• [GIVEN INSTRUCTION]
Find each line of the records containing the string "Call", matching case, and copy every such line.

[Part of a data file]
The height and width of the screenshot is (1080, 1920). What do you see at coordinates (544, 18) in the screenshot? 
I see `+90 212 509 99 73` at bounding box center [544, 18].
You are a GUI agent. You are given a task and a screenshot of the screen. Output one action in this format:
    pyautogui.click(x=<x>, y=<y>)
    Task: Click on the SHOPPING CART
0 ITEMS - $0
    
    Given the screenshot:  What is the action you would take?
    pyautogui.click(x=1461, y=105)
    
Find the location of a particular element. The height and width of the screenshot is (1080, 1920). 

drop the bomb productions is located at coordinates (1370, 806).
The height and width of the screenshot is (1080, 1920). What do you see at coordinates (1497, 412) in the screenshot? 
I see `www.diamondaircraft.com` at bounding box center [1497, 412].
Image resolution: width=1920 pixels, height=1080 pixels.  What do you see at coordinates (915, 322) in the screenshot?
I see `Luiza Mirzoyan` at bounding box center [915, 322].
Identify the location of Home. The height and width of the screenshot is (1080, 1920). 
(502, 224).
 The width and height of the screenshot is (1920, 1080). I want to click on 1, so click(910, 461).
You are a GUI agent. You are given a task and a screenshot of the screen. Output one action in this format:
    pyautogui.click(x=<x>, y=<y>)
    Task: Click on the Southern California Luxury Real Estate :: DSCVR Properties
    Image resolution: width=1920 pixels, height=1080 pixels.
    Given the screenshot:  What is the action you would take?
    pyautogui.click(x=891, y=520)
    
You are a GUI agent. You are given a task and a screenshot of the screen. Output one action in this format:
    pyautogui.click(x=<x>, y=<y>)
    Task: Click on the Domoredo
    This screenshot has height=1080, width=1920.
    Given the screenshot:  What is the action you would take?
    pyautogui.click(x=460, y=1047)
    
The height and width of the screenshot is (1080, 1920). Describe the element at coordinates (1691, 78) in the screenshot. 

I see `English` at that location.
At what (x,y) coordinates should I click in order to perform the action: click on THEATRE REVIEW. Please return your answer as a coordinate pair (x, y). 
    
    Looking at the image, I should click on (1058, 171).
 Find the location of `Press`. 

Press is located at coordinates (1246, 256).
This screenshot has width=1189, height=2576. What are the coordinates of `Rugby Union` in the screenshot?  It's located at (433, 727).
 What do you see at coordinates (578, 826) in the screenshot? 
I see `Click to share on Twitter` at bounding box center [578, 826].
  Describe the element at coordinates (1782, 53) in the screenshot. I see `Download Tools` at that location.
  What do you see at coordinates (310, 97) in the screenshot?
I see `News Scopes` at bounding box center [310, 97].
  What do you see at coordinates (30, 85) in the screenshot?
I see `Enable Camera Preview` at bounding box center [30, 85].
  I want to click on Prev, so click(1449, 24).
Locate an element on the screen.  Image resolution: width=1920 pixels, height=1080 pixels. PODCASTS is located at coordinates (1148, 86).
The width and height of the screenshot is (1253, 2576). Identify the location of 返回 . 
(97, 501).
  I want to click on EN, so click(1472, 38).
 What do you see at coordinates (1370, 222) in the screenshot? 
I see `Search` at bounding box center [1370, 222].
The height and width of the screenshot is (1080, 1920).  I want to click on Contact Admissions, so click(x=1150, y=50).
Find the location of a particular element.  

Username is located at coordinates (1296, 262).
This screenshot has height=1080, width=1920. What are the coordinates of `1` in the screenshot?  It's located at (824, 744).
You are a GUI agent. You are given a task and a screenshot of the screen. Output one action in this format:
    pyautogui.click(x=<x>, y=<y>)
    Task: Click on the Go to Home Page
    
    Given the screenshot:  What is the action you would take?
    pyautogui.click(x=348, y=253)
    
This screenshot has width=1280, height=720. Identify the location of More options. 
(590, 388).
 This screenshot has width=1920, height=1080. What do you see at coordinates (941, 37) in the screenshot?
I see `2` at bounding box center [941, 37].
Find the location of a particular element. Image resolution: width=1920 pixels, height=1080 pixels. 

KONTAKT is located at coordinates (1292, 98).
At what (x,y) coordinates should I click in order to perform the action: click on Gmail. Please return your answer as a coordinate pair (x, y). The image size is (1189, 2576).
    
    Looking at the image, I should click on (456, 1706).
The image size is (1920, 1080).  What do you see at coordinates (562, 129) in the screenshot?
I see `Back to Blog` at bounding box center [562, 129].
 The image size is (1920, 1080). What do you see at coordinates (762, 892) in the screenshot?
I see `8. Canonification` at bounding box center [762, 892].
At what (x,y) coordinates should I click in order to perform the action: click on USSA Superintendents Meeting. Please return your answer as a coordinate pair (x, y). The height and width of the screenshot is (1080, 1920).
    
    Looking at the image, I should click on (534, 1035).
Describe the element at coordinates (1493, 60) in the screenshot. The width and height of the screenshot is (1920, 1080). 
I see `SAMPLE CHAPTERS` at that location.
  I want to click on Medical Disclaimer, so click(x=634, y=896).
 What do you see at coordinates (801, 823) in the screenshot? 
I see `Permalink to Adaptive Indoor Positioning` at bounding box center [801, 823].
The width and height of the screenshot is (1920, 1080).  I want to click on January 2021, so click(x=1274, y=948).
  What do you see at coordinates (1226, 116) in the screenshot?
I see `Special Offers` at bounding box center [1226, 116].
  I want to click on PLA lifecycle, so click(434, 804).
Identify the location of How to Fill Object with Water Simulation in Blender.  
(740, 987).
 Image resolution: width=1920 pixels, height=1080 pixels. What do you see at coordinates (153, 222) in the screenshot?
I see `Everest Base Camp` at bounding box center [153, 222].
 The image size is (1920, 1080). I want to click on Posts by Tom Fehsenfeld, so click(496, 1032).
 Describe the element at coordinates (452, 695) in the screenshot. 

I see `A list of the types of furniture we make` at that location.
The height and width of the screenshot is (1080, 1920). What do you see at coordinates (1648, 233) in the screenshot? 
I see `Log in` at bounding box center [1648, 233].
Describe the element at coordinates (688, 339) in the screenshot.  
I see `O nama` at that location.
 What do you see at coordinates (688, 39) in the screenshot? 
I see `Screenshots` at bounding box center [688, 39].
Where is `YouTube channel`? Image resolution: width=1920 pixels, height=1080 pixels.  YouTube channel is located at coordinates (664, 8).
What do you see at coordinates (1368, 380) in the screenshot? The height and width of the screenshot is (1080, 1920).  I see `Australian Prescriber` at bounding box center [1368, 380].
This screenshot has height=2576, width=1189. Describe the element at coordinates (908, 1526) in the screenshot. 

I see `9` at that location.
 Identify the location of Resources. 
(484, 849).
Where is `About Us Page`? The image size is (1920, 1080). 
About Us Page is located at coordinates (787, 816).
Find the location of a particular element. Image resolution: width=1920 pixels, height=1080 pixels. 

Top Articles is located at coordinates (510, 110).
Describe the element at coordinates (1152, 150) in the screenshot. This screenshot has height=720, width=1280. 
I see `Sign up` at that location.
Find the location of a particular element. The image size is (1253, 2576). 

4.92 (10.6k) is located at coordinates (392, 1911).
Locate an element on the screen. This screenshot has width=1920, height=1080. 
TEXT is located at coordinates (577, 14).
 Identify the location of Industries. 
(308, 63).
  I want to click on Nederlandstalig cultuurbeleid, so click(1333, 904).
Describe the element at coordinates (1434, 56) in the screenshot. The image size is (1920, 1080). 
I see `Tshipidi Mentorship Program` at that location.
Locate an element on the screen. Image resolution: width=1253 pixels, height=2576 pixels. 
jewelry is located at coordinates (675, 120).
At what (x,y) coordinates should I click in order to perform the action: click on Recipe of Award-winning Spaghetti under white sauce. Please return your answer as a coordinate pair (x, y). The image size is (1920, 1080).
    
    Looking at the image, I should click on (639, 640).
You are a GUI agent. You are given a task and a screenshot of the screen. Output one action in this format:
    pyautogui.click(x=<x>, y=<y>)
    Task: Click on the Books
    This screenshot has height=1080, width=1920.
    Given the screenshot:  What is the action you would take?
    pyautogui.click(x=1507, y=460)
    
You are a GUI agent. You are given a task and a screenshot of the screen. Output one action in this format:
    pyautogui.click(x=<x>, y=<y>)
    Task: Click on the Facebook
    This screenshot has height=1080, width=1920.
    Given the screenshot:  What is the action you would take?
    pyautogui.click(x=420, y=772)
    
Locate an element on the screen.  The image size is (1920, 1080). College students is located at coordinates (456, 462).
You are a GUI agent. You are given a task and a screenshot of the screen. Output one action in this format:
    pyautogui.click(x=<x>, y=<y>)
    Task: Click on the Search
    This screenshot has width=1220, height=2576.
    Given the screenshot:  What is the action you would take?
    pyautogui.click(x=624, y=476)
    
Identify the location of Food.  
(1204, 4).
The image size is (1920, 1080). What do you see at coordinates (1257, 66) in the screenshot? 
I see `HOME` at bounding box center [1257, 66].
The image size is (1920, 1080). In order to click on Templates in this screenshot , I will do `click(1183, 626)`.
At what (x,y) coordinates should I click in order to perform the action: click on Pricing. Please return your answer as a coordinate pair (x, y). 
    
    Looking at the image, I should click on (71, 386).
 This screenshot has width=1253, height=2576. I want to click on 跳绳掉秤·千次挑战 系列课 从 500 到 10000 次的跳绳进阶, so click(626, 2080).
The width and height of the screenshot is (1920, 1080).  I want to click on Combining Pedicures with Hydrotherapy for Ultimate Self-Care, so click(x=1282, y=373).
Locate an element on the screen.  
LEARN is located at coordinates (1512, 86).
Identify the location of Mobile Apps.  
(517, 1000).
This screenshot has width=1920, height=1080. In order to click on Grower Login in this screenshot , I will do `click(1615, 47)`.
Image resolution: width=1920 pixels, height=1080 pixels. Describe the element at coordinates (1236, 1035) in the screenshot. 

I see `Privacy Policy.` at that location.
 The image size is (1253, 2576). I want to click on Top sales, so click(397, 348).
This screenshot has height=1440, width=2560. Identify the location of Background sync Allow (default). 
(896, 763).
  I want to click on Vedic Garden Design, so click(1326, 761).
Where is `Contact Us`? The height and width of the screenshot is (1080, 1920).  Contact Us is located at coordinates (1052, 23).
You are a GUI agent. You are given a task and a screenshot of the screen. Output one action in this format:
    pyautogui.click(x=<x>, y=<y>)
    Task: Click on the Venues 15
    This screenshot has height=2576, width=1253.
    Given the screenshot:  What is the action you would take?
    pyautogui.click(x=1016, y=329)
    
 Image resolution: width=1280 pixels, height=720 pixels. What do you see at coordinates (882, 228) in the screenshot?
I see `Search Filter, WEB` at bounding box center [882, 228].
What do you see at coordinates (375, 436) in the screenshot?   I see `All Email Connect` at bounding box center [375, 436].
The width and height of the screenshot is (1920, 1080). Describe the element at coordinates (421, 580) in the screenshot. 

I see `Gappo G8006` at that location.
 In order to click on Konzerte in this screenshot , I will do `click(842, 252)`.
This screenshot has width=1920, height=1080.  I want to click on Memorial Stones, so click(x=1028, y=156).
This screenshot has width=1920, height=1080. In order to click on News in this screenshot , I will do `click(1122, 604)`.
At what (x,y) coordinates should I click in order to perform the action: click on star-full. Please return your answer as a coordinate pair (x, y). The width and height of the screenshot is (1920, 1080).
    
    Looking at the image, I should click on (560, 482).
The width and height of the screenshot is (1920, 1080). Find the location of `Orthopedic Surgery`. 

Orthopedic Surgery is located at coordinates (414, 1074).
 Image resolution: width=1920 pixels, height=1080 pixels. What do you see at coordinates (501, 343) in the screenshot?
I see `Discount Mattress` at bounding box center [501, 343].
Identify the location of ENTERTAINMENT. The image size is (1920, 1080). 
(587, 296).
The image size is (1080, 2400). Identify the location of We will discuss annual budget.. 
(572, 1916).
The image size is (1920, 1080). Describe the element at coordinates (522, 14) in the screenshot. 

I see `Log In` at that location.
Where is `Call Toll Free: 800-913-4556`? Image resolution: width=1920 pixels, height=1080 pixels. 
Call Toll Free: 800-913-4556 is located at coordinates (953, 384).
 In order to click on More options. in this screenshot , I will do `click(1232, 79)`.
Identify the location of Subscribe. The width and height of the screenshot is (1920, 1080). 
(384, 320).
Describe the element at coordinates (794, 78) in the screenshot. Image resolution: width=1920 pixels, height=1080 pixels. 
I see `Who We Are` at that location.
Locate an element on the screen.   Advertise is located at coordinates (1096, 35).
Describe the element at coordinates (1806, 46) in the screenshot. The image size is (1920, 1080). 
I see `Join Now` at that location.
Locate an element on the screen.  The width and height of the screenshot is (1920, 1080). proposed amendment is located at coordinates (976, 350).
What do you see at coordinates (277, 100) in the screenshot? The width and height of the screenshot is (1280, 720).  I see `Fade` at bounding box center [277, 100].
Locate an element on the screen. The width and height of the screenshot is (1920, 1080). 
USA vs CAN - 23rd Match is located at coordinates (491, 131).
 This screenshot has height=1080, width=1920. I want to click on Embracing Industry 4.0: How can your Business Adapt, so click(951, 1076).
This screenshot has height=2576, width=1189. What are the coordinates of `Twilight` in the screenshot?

• [WRITTEN RESPONSE]
Where is `Call Toll Free: 800-913-4556`? Image resolution: width=1920 pixels, height=1080 pixels. 
Call Toll Free: 800-913-4556 is located at coordinates (953, 384).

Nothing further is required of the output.